• _INSTRUCTIONS FOR THE TASK_: Copy the whole listing below exactly, with nothing left out.

• _THE RECORDS_:
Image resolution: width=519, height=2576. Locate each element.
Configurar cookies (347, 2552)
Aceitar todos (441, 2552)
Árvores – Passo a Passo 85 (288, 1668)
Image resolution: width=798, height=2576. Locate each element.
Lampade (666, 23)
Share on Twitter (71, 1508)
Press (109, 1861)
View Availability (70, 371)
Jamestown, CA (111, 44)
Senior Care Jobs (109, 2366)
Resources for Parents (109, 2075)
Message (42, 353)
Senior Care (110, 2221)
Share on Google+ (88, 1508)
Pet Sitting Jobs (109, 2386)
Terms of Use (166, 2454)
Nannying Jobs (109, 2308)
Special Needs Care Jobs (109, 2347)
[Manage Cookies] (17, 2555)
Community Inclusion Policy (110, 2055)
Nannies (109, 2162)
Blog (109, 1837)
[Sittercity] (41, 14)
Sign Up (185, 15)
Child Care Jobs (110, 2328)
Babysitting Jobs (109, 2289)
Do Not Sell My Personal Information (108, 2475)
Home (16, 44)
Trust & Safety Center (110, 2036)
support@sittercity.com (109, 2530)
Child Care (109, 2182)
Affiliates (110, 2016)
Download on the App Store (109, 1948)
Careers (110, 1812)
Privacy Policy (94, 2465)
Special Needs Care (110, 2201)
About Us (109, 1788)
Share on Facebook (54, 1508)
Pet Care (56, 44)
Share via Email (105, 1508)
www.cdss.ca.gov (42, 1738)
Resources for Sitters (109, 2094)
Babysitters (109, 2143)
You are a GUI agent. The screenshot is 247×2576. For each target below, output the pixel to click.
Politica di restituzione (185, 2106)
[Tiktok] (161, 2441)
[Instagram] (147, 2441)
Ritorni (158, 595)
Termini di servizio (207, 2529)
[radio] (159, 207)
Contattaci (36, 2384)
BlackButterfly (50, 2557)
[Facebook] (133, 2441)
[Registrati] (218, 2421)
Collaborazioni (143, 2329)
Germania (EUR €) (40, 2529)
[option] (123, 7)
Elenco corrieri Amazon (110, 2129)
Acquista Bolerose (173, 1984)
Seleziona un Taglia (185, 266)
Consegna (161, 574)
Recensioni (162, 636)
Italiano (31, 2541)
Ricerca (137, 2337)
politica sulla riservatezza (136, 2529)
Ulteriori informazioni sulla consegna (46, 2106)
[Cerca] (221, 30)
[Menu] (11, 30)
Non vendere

• _ANSWER BOX_:
Image resolution: width=519, height=2576. Locate each element.
Configurar cookies (347, 2552)
Aceitar todos (441, 2552)
Árvores – Passo a Passo 85 (288, 1668)
Image resolution: width=798, height=2576. Locate each element.
Lampade (666, 23)
Share on Twitter (71, 1508)
Press (109, 1861)
View Availability (70, 371)
Jamestown, CA (111, 44)
Senior Care Jobs (109, 2366)
Resources for Parents (109, 2075)
Message (42, 353)
Senior Care (110, 2221)
Share on Google+ (88, 1508)
Pet Sitting Jobs (109, 2386)
Terms of Use (166, 2454)
Nannying Jobs (109, 2308)
Special Needs Care Jobs (109, 2347)
[Manage Cookies] (17, 2555)
Community Inclusion Policy (110, 2055)
Nannies (109, 2162)
Blog (109, 1837)
[Sittercity] (41, 14)
Sign Up (185, 15)
Child Care Jobs (110, 2328)
Babysitting Jobs (109, 2289)
Do Not Sell My Personal Information (108, 2475)
Home (16, 44)
Trust & Safety Center (110, 2036)
support@sittercity.com (109, 2530)
Child Care (109, 2182)
Affiliates (110, 2016)
Download on the App Store (109, 1948)
Careers (110, 1812)
Privacy Policy (94, 2465)
Special Needs Care (110, 2201)
About Us (109, 1788)
Share on Facebook (54, 1508)
Pet Care (56, 44)
Share via Email (105, 1508)
www.cdss.ca.gov (42, 1738)
Resources for Sitters (109, 2094)
Babysitters (109, 2143)
You are a GUI agent. The screenshot is 247×2576. For each target below, output the pixel to click.
Politica di restituzione (185, 2106)
[Tiktok] (161, 2441)
[Instagram] (147, 2441)
Ritorni (158, 595)
Termini di servizio (207, 2529)
[radio] (159, 207)
Contattaci (36, 2384)
BlackButterfly (50, 2557)
[Facebook] (133, 2441)
[Registrati] (218, 2421)
Collaborazioni (143, 2329)
Germania (EUR €) (40, 2529)
[option] (123, 7)
Elenco corrieri Amazon (110, 2129)
Acquista Bolerose (173, 1984)
Seleziona un Taglia (185, 266)
Consegna (161, 574)
Recensioni (162, 636)
Italiano (31, 2541)
Ricerca (137, 2337)
politica sulla riservatezza (136, 2529)
Ulteriori informazioni sulla consegna (46, 2106)
[Cerca] (221, 30)
[Menu] (11, 30)
Non vendere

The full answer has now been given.